#### Excerpt to read
──────
2006-02-11 Thread Alex Martelli

Charles Krug <[EMAIL PROTECTED]> wrote:

> On 2006-02-11, Alex Martelli <[EMAIL PROTECTED]> wrote:
> > [EMAIL PROTECTED] <[EMAIL PROTECTED]> wrote:
> >
> >> Problem:
> >> 
> >> You have a list of unknown length, such as this: list =
> >> [X,X,X,O,O,O,O].  You want to extract all and only the X's.  You know
> >> the X's are all up front and you know that the item after the last X is
> >> an O, or that the list ends with an X.  There are never O's between
> >> X's.
> >
> > If the list is incredibly long, you should use a bisection approach.
> > Standard module bisect in the Python library could help, but mostly as
> > an _example_, since it unfortunately relies on normal alphabetic order,
> > and alphabetically speaking X should come _after_ O, not _before_.
> 
> Isn't every call to list.index() an O(n) operation?  We certainly want
> to avoid multiple calls there if we can.

Why should we have ANY call to index whatsoever?

> What happens if your split occurs in the middle of your block of Xs?
> Then the split before/after fails --the stated algorithm says, "If the
> split is an X, choose the front half," so perhaps the statement was
> inprecise?
──────
#### Material provided

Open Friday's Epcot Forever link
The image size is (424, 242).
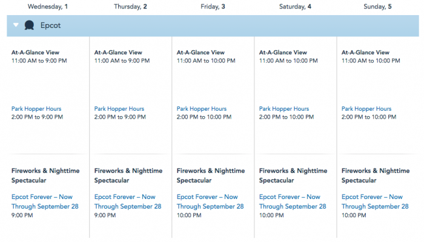207,201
──────
#### Task set
A. In the list-splitting thread, which standard Python module does Alex Martelli say could help if the list is incredibly long?
B. List every condition the original problem statement in the list-splitting thread gives about the list.
C. Carry the list-splitting thread forward from its final line.
The listing plays no part in the work that comes next.

#### Task-by-task answers
A. The bisect module.

B.
- The list is of unknown length.
- The X's are all up front.
- The item after the last X is an O, or the list ends with an X.
- There are never O's between X's.

C.
What statement?  What are you TALKING about?!  What I said, and you
don't quote, was:

> > 2. if it's an X, so are all previous items -- recurse to second half

how can you POSSIBLY read this as "choose the front half"?!  I say to
recurse (iteration works, too, but it's even trickier to code) to the
SECOND half, to find the first-if-any non-'X'.

> The only way you'll know if you have an X in a particular block is using
> a linear search method, either in Python or with list.index()

Reread markscala's problem statement: all the Xs are up front followed
by 0 or more Os.  So, the list is L = ['X']*N + ['O']*M for unknown N>=0
and M>=0.  All we have to do is find N and M (if we know either, the
other is immediately computed, since N+M==len(L) and len() is O(1)).

> If (as the OP seemed to state) we KNOW that there's only one block of
> X's in the list:
> 
> 1. Find the index of the first X

Why would we do that?  He stated, very clearly, and you and I have both
been quoting:

> >> You know
> >> the X's are all up front 

So why would we do any work to find out what we altrady know?

> 2. Find the index of the last X.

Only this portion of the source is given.